• Excerpt provided:

⁂

With the death of Yeats, in other words, came something like a full stop, and then with the death of Joyce a new beginning, as back after back was turned on all approaches to poetry not in keeping with the realities of the day. In that year, 1941, Patrick Kavanagh was writing a 757-line poem on the charmlessness of Irish country life, which nevertheless manages to encompass a good deal of its pungency:

The potato-gatherers like mechanised scarecrows move
Along the side-fall of the hill ...

Austin Clarke was moving on from the kind of social criticism, lyrically expressed, which we get in ‘The Straying Student’, to a knottier and more derisive manifestation of the same drive (though it took him 17 years to get together a volume of poetry in the new mode – Ancient Lights came out in 1955, while 1938 was the date of its predecessor Night and Morning). Social criticism: this is one of the two major preoccupations of Irish writers in the 20th century, whether the tone is glum, angry, ironic or ebullient.

The other notable enterprise in contemporary Irish writing is the retrieval, or acknowledgement, of some facet of the past, generally for the purpose of savouring the sense of national distinctiveness. Such a past needn’t be beyond one’s own recall, as we find in Louis MacNeice’s enumeration of the egregious inheritances of Ulster:

The linen mills, the long wet grass, the
ragged hawthorn.
And one read black where the other read white, his hope
The other man’s damnation:
Up the Rebels, To Hell with the Pope,
And God Save – as you prefer – the King or Ireland

However, one of the most important reclamations of recent years is the group of translations, by Thomas Kinsella, of poems assembled by Sean O Tuama, and brought out in a dual-language anthology called An Duanaire 1600-1900: Poems of the Dispossessed (1981). During the three centuries covered in this book, the destruction of Gaelic Ireland was deplored as it was taking place, in the mordant verses of poets like O Bruadair and O Rathaille, and also in the more mellifluous aislingi (vision poems) which proliferated in the 18th century. Kinsella has included a good supply of the Duanaire translations in his New Oxford Book. Some of these are of greater merit than others – O Rathaille’s lovely ‘Gile na Gile’ (‘Brightness Most Bright’), which defeated Mangan in the 19th century, and Frank O’Connor in the 20th, doesn’t prove manipulable by Thomas Kinsella either – but all are of the utmost interest and signficance in denoting the cultural resources of the unregenerate Irish.

⁂

• Description of the task:
Answer these questions using the excerpt on Irish poetry.
(a) How many lines long was the poem Patrick Kavanagh was writing in 1941?
(b) In what year did Austin Clarke's Ancient Lights come out?
(c) Who translated the poems in An Duanaire 1600-1900: Poems of the Dispossessed?

• Supplied material:
⁂

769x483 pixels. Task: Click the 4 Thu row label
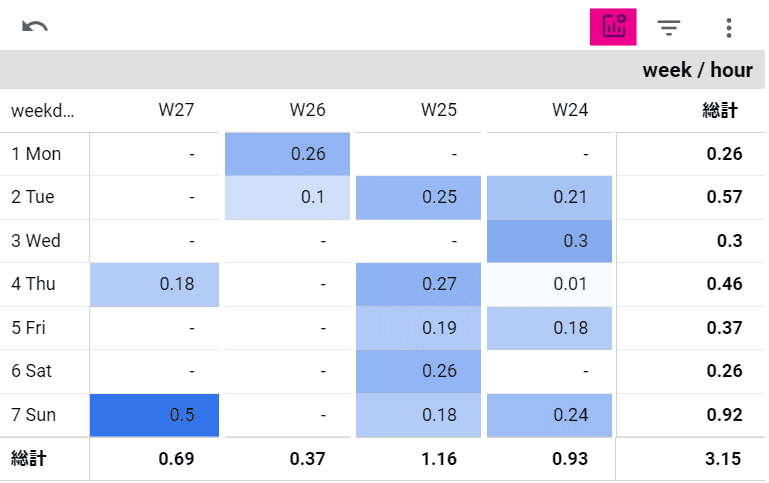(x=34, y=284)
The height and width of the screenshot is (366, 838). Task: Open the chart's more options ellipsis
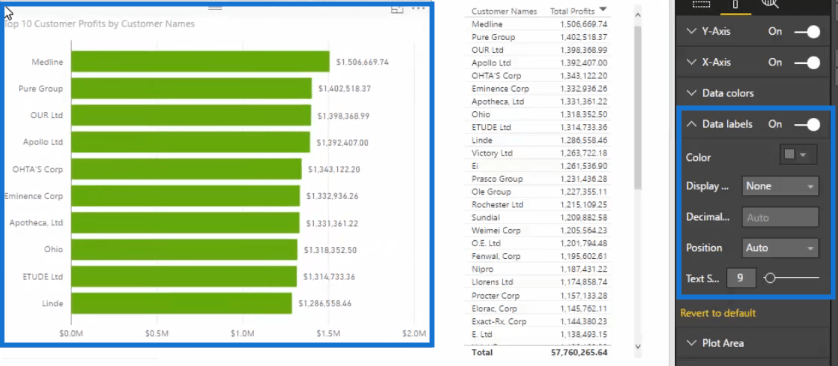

⁂

• Correct output:
(a) 757 lines
(b) 1955
(c) Thomas Kinsella